Extract ▸
This approach leads Boff to a specific normative conclusion about charismatic reform movements: they must be structural as well as spiritual. Boff is able to see the base communities of Brazil as a form of ecclesiogenesis because they are a “new way of concretizing the mystery of salvation” (126) which gives rise to new lay ministries based on the integration and equality of charismatic gifts (128). The examples of the violation of human rights in the Church with which Boff is concerned are not simply the result of individual actions, but result from a certain way of structuring the Church. The men of the hierarchy are mostly men of good faith, but the structures in which they operate are authoritarian. While the Church embraces the slogan ecclesia semper reformanda, reform and conversion are typically limited to the personal and spiritual realm. In opposition to this tendency, Boff argues that the goal of charismatic reforming movements in the Church must be the recreation of the Church as an institution of power. The church has mimicked the structures of the world, and what is needed is the conversion of the institutional Church (58). Therefore, reform movements must embody an alternative structure, one that is more circular and fraternal. Boff believes that this alternative has emerged at particular moments in the church’s history, in various charismatic movements, evangelical revivals, and idealistic groups (156).
Boff’s synthesis of theology and social analysis is methodologically very interesting, but leans quite heavily on Marxist categories. At times is not clear whether his view of charismatic movements in the church is driven by Marxist concerns or theological concerns. I would prefer that theological concerns predominate. Still, Boff’s model provides a way of explaining the history of charismatic movements that has a lot of explanatory power. His ideas provide a plausible account of the history of charismatic movements and their often rocky relation to established structures, without de-spiritualizing the institutional church. I think, however, his perspective could be aided by turning a similar critical sociological eye to the charismatic movements. In his Marxist framework they are treated in an entirely positive light, and I would argue that this is an oversimplification.

Source information ▸

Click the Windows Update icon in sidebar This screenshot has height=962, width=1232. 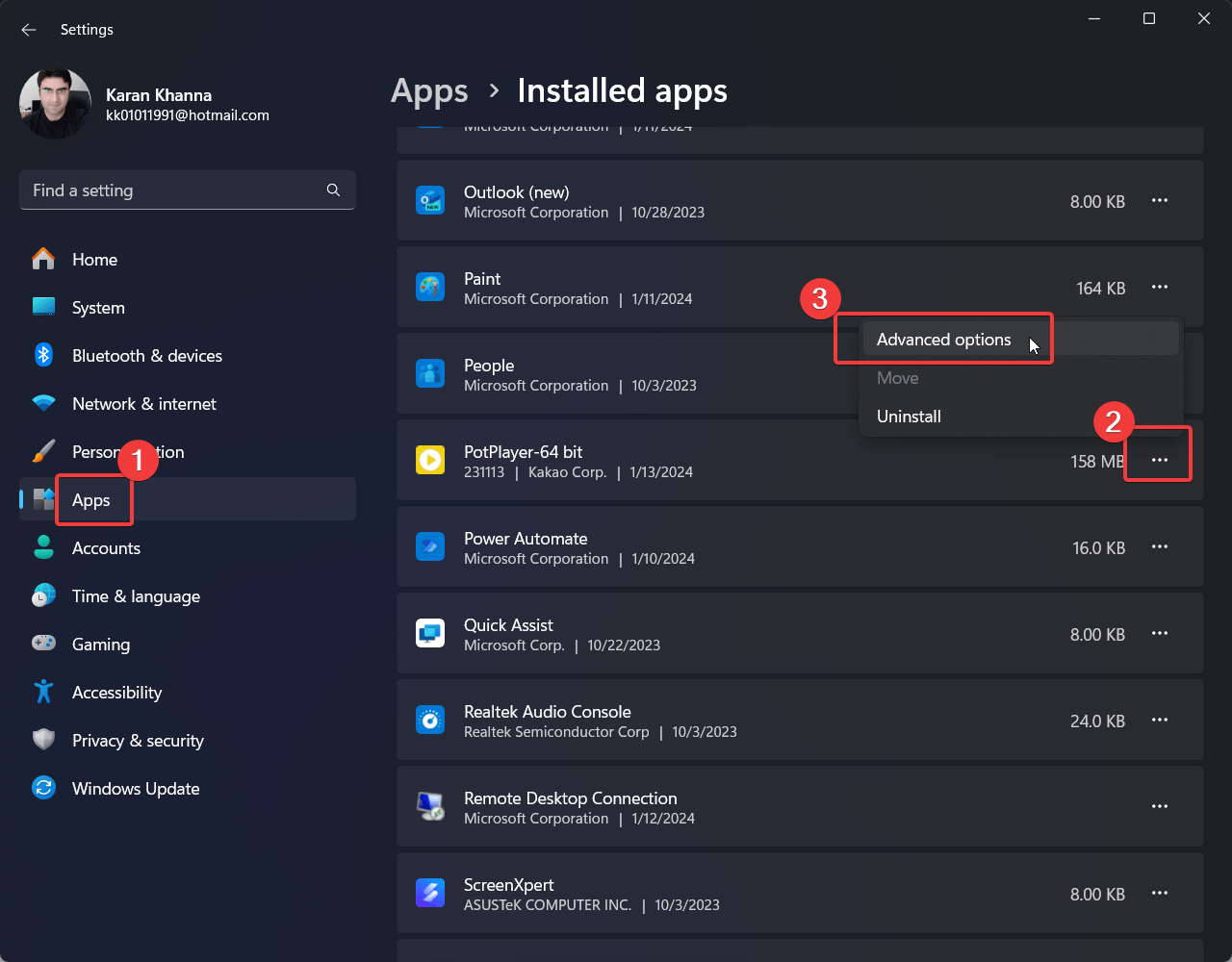(x=43, y=788)
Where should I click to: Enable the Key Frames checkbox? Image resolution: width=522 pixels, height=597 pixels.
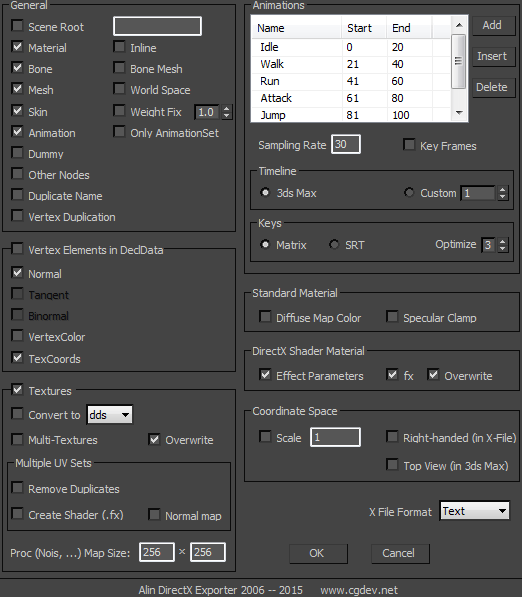409,145
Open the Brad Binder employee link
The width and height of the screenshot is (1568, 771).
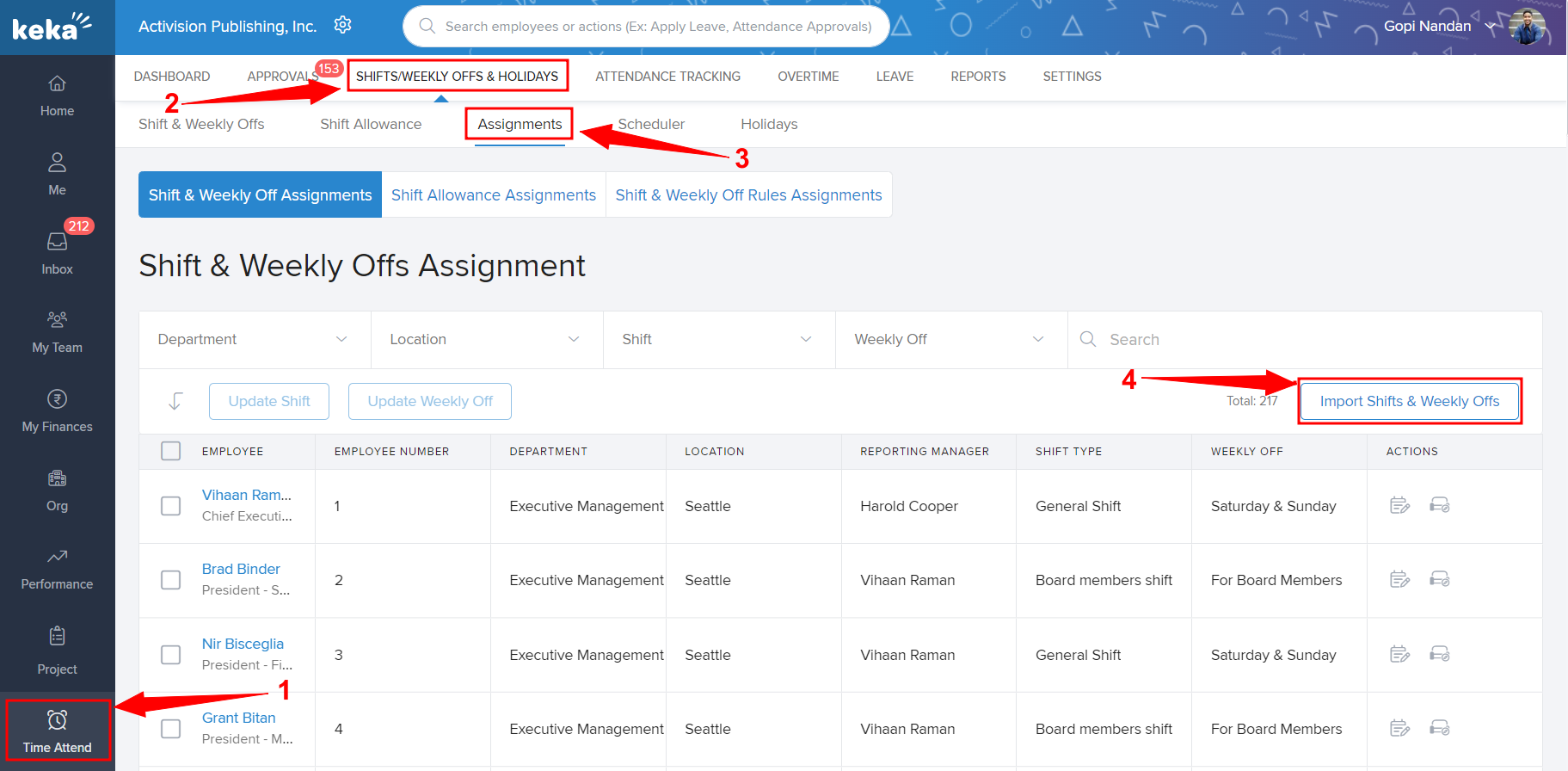coord(241,569)
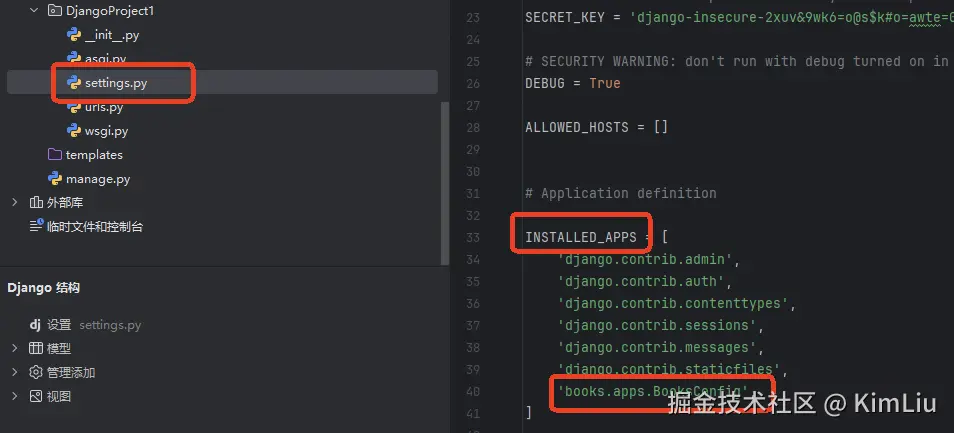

Exercise ▸
Reproduce verbatim the part of the passage on Boff above, starting with "Boff’s synthesis of" and going on through "is an oversimplification.".

Written reply ▸
Boff’s synthesis of theology and social analysis is methodologically very interesting, but leans quite heavily on Marxist categories. At times is not clear whether his view of charismatic movements in the church is driven by Marxist concerns or theological concerns. I would prefer that theological concerns predominate. Still, Boff’s model provides a way of explaining the history of charismatic movements that has a lot of explanatory power. His ideas provide a plausible account of the history of charismatic movements and their often rocky relation to established structures, without de-spiritualizing the institutional church. I think, however, his perspective could be aided by turning a similar critical sociological eye to the charismatic movements. In his Marxist framework they are treated in an entirely positive light, and I would argue that this is an oversimplification.